Accordingly, jobbers may find that the transportation fleets and truck owner-operators are a willing market, but somewhat limited as far as expansion opportunities. This is due to both the fact that it is largely exploited already and the fact that much of the purchasing of these products by fleets is done through dedicated heavy-duty channels. One of the largely untapped markets is the non-transportation truck and trailer owner.
“The problem areas are the small utility vehicles and the small construction companies,” offers Jay Gillam, heavy-duty sales manager, Peterson Manufacturing. “They might not be well versed in the marking regulations,” he offers, and because they don’t necessarily use their equipment trailers often, may not have kept any visibility markings up to date with changing requirements.
“I believe that the fleet and transportation companies that use vehicles as their source of income are generally good at keeping up to date on the requirements and at retrofitting their trailers to new requirements. What is left are people whose primary business is not transportation,” continues Gillam.
Companies involved in everything from construction to lawn care and other activities–race car trailers and horse trailers come to mind–may not be thinking about the requirements for lighting and reflective tape. They may not realize that visibility regulations cover everything from small utility trailers on up.
“If you’re in the construction industry, you’re probably not aware that the trailer you use five times a year needs to be retrofitted,” says Gillam.
Jobbers who serve these customers’ other needs can rectify this situation to the mutual benefit of themselves and the customer.
“Those people who are not aware of the requirements represent the perfect opportunity for the jobber, because that’s where they’re already shopping.
“I know lawsuits aren’t as much of a problem in Canada as in the U.S., but if you have an accident and add a lawyer, that roll of tape gets paid for pretty fast.”
The 55-page NHSTA reflect tape study is available at http://www.nhtsa.dot.gov.

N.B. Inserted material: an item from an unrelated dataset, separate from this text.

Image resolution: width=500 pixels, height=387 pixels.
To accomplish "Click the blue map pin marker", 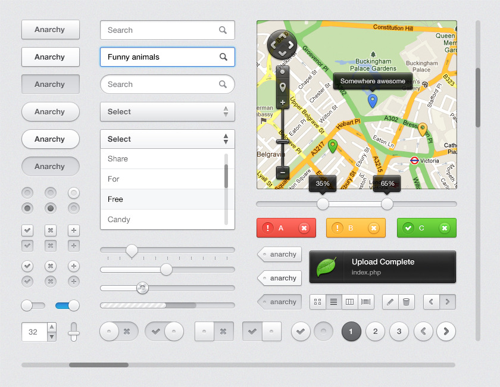I will point(373,100).
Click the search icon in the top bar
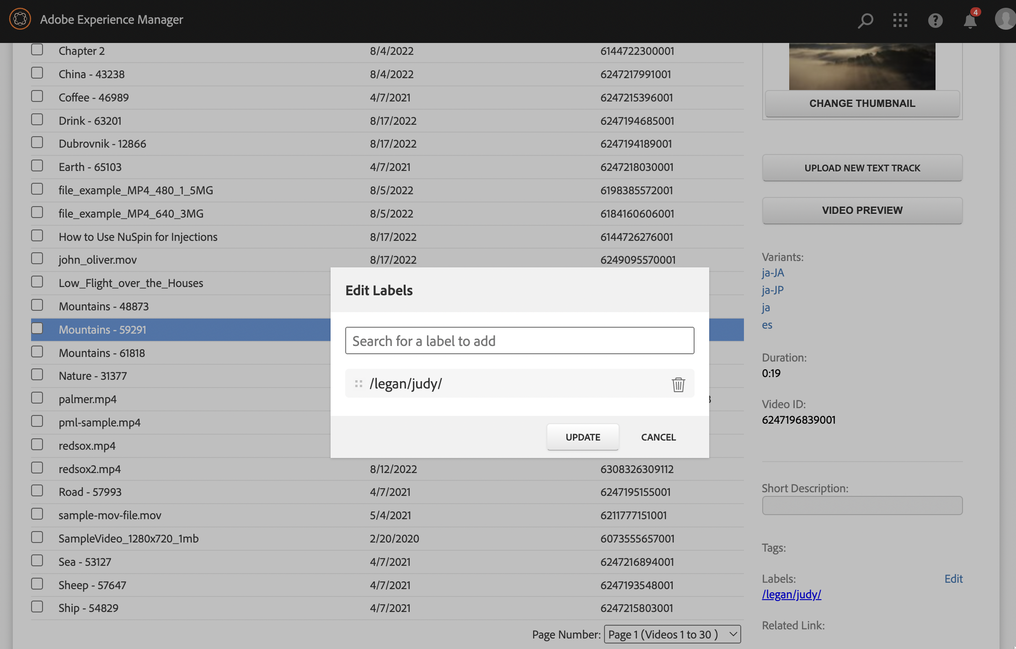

Individuals looking for information on trailer marking and lighting regulations can contact the local ministry of transportation authority or your lighting and reflective tape supplier, which may have a supply of descriptive posters on hand.
Making the Connection
When speaking with fleet or owner-operator clients about the importance of maintaining the visibility of their trucks and trailers, don’t forget about the basics of wiring.
Much of the wiring on today’s trucks is exposed at some point to the elements and its failure is often the cause of lighting malfunction.
“The area most susceptible to weakness is the connector or splice,” says Frank Dunnigan, president of Techspan Automotive, which supplies wiring and connectors. He says that, in contrast to much of the wiring which has an “indefinite” life
span, connectors can fail as a result of corrosion and mechanical fatigue. Keeping the elements out and securing the connection is the goal of heat-shrinkable connectors that will improve the life of the connection.
“Nine times out of 10, when there’s a problem with the lighting, it’s at the connection.”
While truck lighting and supply companies like Dunnigan’s certainly benefit from the need to keep all the lighting working properly, truckers benefit too. If they’re pulled over in the latest “safety blitz” by transportation authorities, they won’t have to worry about the proper functioning of their lighting systems and the fines that can be handed out when lighting systems are in disrepair. And, since inspectors tend to target visibly deficient vehicles (how else do you think they get 50% inspection failure rates?) having a properly marked and lit truck dramatically reduces the chances of being pulled into an inspection in the first place.